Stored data
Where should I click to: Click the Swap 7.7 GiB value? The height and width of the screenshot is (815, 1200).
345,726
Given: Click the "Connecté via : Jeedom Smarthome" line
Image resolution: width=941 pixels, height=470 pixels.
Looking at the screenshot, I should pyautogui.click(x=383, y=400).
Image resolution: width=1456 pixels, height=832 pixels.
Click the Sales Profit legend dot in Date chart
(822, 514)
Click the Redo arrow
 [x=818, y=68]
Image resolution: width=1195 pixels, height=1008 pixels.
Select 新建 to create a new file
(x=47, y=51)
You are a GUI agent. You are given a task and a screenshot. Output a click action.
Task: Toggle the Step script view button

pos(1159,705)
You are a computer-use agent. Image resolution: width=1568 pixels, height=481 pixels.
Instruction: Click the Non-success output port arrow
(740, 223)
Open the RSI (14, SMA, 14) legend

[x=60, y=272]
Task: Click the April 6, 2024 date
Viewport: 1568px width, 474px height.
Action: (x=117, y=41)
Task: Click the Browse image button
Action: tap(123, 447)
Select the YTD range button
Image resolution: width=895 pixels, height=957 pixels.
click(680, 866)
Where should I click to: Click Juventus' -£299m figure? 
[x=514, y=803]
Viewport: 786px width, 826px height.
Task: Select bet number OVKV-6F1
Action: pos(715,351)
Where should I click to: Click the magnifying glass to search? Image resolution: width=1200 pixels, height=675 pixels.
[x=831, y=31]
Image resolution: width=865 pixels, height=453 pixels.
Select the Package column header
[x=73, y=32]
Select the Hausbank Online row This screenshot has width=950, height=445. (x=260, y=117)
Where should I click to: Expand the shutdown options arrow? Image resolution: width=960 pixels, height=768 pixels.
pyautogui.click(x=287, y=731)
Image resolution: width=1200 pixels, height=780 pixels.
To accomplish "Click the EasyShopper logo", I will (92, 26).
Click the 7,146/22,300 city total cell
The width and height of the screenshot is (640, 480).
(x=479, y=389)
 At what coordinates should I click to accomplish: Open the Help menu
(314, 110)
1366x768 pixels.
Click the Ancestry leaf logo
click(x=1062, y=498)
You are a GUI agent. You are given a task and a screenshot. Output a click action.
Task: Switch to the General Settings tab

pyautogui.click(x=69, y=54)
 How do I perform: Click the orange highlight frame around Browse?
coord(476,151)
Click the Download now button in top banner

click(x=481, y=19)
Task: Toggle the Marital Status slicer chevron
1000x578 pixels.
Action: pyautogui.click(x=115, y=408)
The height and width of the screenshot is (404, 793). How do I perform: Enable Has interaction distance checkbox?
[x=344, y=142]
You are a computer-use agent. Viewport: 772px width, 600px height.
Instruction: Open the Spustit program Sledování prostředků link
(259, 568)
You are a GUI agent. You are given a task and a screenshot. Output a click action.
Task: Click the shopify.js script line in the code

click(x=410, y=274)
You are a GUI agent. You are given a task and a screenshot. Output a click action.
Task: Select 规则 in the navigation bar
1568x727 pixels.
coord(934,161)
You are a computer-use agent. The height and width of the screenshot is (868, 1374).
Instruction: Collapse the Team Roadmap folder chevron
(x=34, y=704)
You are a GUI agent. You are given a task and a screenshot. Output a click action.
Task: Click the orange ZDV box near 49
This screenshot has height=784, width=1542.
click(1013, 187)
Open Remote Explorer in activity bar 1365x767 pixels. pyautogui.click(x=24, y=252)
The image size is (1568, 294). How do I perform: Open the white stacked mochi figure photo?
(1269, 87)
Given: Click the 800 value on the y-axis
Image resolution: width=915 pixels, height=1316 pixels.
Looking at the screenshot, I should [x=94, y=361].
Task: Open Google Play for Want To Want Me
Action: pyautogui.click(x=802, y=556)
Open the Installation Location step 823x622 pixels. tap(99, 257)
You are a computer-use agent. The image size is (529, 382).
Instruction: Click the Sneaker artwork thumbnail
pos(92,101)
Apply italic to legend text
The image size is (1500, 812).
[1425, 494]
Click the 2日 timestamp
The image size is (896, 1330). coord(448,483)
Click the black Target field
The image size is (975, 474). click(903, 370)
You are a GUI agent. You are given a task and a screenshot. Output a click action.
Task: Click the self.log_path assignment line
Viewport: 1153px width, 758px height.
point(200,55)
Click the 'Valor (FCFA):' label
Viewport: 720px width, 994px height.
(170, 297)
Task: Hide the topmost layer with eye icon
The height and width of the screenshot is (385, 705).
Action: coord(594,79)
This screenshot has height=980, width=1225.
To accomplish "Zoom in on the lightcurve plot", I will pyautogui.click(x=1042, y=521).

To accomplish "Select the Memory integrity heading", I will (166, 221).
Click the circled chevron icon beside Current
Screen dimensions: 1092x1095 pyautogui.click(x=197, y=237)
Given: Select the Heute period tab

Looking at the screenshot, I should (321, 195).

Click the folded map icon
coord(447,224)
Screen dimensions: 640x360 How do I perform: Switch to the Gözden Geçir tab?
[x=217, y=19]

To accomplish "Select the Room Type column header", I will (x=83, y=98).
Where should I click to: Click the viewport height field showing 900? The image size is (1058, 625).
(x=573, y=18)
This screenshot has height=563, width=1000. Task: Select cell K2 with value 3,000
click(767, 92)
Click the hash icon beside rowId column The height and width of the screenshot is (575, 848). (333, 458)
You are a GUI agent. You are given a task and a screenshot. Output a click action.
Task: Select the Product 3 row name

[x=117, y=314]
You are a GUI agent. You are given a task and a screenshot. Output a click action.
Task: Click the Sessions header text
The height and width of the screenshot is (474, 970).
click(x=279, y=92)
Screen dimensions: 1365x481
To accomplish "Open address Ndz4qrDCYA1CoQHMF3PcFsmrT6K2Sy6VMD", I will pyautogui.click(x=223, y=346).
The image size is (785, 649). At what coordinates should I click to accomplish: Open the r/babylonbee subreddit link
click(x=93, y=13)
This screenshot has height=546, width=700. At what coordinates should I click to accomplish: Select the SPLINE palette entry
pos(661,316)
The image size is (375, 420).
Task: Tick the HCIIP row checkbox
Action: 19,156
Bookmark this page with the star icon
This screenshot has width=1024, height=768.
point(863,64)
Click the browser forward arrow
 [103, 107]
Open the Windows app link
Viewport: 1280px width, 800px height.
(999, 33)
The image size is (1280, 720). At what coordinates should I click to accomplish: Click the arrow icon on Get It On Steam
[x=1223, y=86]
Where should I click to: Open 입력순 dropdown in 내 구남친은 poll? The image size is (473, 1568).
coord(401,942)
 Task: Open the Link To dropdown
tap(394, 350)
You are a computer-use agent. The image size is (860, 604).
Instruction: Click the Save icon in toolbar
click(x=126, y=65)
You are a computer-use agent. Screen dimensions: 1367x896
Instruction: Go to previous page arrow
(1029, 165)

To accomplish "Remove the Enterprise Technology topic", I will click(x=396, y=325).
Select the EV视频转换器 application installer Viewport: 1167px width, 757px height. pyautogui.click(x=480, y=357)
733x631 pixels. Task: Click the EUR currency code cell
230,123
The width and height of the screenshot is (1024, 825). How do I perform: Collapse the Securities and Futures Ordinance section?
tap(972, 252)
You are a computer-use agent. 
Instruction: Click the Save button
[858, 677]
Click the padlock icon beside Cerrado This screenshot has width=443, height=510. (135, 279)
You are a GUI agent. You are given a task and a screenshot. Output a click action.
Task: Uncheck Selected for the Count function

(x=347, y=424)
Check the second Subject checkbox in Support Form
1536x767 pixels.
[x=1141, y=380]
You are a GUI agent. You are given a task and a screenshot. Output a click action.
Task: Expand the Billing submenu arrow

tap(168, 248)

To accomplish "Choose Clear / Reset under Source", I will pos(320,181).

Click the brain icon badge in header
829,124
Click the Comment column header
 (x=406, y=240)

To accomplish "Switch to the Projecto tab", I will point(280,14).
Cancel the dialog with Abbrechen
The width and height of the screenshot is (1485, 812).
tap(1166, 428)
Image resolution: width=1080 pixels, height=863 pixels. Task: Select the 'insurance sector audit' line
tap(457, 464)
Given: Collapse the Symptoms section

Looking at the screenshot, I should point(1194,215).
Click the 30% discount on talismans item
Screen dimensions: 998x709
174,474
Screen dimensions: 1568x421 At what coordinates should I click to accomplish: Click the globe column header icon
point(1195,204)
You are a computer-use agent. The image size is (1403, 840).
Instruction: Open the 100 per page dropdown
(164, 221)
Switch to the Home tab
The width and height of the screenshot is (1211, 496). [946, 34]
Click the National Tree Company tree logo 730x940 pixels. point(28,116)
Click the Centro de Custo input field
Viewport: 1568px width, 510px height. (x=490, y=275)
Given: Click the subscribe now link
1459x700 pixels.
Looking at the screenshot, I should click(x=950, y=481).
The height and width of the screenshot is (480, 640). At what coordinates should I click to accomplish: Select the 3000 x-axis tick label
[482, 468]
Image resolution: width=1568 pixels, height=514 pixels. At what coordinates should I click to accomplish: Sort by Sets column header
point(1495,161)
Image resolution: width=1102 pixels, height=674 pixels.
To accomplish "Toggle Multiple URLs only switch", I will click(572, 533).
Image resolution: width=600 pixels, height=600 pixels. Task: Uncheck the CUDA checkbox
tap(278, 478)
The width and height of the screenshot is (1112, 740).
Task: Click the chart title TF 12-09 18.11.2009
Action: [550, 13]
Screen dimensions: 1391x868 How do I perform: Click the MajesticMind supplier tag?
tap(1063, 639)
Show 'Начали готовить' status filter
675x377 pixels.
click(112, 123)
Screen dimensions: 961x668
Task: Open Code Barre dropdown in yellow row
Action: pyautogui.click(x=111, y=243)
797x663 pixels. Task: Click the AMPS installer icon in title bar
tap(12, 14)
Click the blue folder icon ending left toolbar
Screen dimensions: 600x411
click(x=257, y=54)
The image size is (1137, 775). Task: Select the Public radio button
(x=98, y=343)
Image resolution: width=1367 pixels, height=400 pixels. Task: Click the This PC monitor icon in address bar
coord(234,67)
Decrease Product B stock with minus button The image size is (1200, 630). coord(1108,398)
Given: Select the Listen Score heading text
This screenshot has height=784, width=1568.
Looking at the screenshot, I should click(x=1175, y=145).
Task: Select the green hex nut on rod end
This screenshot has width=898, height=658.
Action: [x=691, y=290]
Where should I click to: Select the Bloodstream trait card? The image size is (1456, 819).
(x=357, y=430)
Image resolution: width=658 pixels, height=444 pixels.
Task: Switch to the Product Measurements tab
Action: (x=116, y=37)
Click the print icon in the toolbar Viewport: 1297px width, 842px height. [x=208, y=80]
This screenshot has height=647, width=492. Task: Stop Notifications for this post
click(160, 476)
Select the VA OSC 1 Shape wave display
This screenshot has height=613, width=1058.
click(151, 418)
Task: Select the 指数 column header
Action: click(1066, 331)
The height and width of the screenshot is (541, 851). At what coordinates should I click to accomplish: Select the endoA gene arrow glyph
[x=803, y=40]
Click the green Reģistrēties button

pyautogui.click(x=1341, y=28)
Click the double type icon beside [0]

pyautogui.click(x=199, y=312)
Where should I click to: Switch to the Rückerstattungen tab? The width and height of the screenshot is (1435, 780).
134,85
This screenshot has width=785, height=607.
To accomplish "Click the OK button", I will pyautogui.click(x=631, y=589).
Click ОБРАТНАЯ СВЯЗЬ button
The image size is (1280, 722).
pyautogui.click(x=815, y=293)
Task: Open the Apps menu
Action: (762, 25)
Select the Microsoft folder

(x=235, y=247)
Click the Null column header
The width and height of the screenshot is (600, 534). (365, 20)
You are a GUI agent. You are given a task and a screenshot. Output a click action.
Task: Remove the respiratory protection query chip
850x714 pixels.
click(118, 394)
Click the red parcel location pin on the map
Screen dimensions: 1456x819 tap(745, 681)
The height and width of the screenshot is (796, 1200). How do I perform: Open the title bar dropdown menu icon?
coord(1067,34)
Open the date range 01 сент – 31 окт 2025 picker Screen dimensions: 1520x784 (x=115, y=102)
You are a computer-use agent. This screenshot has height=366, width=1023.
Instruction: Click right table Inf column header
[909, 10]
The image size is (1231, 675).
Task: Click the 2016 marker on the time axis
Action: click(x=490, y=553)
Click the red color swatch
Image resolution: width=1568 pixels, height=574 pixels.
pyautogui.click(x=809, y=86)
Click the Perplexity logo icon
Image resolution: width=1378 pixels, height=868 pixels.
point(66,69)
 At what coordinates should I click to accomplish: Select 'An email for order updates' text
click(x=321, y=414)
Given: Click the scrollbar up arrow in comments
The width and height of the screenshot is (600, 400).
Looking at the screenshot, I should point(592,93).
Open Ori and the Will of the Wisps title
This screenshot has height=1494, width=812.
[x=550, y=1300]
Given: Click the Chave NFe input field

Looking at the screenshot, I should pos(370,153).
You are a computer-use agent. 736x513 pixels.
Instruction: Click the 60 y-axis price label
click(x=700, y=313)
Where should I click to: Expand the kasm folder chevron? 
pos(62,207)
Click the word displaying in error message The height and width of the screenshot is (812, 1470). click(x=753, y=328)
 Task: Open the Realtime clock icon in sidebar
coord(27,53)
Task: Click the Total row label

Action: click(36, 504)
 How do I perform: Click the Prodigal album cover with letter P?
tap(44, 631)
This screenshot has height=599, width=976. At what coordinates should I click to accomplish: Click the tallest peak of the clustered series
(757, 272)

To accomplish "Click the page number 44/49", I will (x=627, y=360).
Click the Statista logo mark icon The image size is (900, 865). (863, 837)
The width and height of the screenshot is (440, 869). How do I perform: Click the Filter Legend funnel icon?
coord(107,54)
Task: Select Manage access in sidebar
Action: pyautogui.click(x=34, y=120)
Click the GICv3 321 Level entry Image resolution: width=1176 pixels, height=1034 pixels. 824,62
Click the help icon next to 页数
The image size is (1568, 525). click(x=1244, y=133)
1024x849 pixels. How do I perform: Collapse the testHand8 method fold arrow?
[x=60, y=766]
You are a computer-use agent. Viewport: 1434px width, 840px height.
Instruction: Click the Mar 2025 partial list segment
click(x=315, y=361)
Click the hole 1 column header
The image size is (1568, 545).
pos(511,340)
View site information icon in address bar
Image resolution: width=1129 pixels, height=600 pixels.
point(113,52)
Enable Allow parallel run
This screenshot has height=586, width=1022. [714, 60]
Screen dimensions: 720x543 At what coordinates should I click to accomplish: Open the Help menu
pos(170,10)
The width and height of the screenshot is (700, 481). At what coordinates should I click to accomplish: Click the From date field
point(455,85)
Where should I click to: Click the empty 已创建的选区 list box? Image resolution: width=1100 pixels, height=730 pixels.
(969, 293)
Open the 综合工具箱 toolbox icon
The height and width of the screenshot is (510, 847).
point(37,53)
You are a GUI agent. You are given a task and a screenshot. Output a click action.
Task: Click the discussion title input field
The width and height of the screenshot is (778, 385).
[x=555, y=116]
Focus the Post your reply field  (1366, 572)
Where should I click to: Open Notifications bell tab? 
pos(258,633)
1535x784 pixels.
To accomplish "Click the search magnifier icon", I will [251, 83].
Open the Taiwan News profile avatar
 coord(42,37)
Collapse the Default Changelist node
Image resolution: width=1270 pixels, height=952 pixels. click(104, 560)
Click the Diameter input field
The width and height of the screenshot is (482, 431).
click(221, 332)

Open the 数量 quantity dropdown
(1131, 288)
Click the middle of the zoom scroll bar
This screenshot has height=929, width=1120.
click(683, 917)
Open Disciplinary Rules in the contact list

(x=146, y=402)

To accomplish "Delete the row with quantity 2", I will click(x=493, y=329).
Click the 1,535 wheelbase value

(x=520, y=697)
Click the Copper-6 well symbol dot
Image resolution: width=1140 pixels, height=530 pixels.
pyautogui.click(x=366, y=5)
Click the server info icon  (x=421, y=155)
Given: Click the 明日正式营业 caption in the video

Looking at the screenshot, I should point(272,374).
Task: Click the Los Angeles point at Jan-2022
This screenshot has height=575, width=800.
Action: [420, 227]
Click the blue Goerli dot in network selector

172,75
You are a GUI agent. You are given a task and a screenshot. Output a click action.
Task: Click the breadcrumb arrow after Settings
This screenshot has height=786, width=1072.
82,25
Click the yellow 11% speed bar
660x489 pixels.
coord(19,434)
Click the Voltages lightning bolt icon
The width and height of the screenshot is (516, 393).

■ INSTRUCTIONS FOR THE TASK: Among the lines of the records, copy out each one that contains the word "heading".

■ PROBLEM SOLUTION:
To accomplish "Select the Memory integrity heading", I will (166, 221).
Given: Select the Listen Score heading text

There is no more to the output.